7 Northeast states join forces, forming a regional team to purchase PPE
New York, New Jersey, Connecticut, Pennsylvania, Delaware, Rhode Island and Massachusetts are launching a regional purchasing consortium to jointly procure PPE, tests, ventilators and other medical equipment. This will increase the market power and help prevent price-gouging, NY Gov. Cuomo said.
Murphy: 53 NJ hospitals to share $1.7 billion in federal aid
Dozens of hospitals in New Jersey that have been treating coronavirus patients will be getting a large cash infusion from the federal government, which is providing billions of dollars to hospitals hardest hit by the pandemic.
Transit station hours
New Jersey transit authorities say Newark Penn Station will be closed for several hours overnight for cleaning to protect customers and employees amid the coronavirus pandemic.
Starting Sunday until further notice, the station will close from 11 p.m. until 4:30 a.m. “to allow for a daily deeper cleaning and disinfection,” officials said. Newark Penn Station will reopen daily at 4:30 a.m., officials said.
MAY 2, 2020
A close eye on reopened parks
Murphy had called this weekend a “huge test” for New Jersey with parks and golf courses reopening.
So far, officials are keeping a close eye: “If we hear minimal reports of knucklehead behavior at our parks, then we know you all have taken to heart your responsibility to help us mitigate this pandemic,”
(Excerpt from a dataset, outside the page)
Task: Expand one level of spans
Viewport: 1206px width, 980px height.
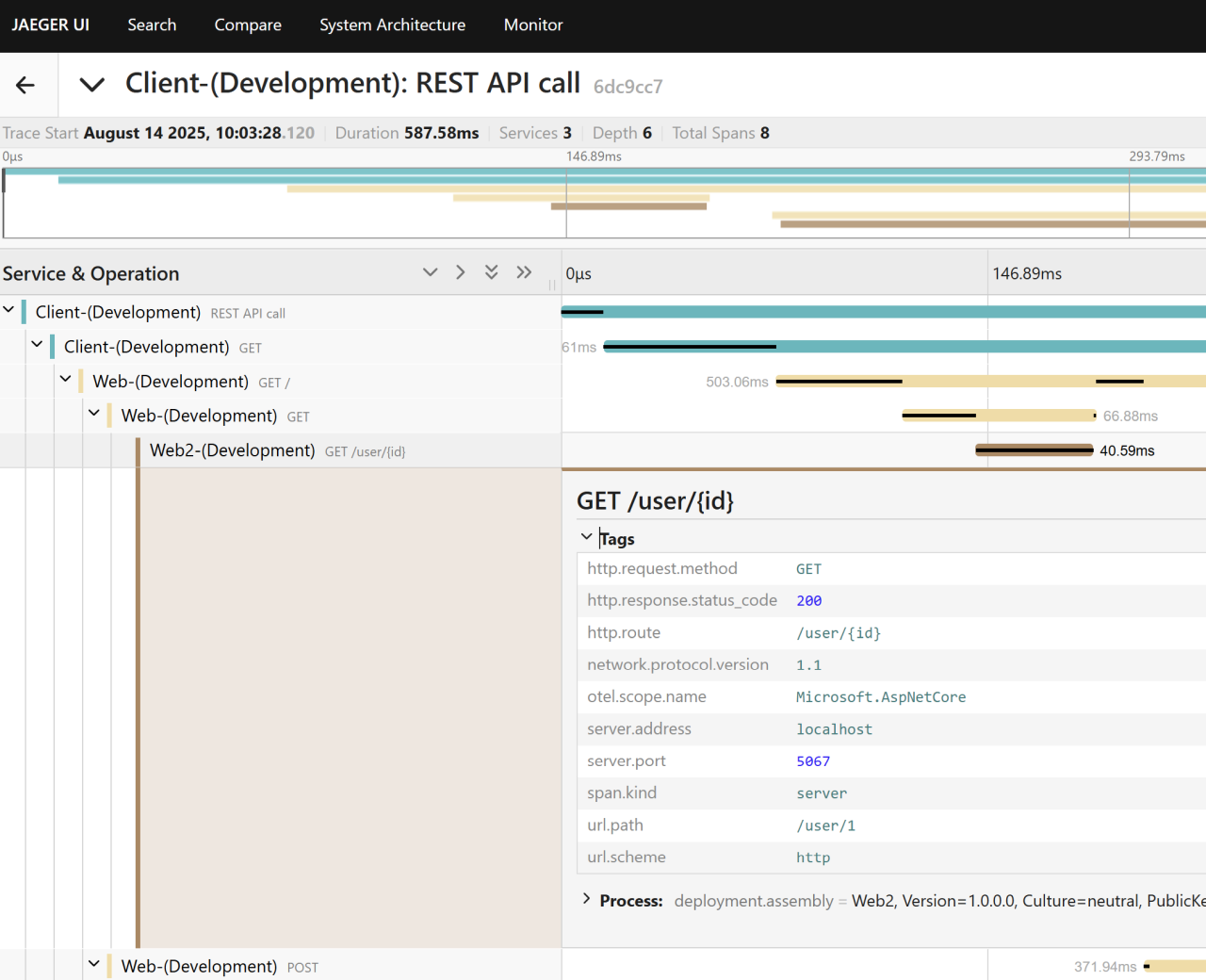Action: [460, 272]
He said he would not hesitate to shut parks down again if social distancing violations are widespread.
“If those reports are followed by spikes in the numbers of new cases and increases in the spread of COVID-19 over the next two weeks, then that action would be justified,” he said.
Federal support for hospitals
Fifty three hospitals in New Jersey will receive $1.7 billion in direct federal assistance, the governor said Saturday.
NJ parks, golf courses reopen under clear skies
New Jersey reopened its state parks and golf courses at sunrise Saturday for the first time since the coronavirus pandemic prompted their closure early last month.
State officials have placed a few conditions placed on the reopening: parking lots at parks and courses must be capped at 50% capacity; playgrounds and restrooms at parks will be closed; picnics and other gatherings will not be permitted.
state parks are now OPEN:
| don’t f* this up |
| practice social |
| distancing |
— New Jersey (@NJGov) May 2, 2020
MAY 1, 2020
Relatives of COVID-19 patients fall into deferment debacle
New Jersey resident Christine Toscano, whose mother is battling COVID-19, tried to take care of the bills piling up with her mother’s mail, but getting the debts deferred turned into a battle.
Gov. Murphy signed an Executive Order relaxing the in-person requirements for both solemnization of marriage licenses for couples and working papers for minors. Wedding ceremonies will be allowed to be held using video-conferencing technology, with certain safeguards, while municipalities are still permitted to allow in-person ceremonies — subject to social distancing — but will not be required to do so.
Warm weather concerns as NJ parks, golf courses reopen
A beautiful spring weekend has some officials on edge as New Jersey prepares to open parks and golf courses at sunrise Saturday amid the ongoing coronavirus pandemic. The weather forecast is right up a golfer’s alley, perfect timing, those itching to get outside say, and courses have been getting the greens ready — with the governor’s words in mind. There will be a few conditions placed on reopening: parking lots at parks and courses must be capped at 50% capacity; playgrounds and restrooms at parks will be closed; picnics and other gatherings will not be permitted.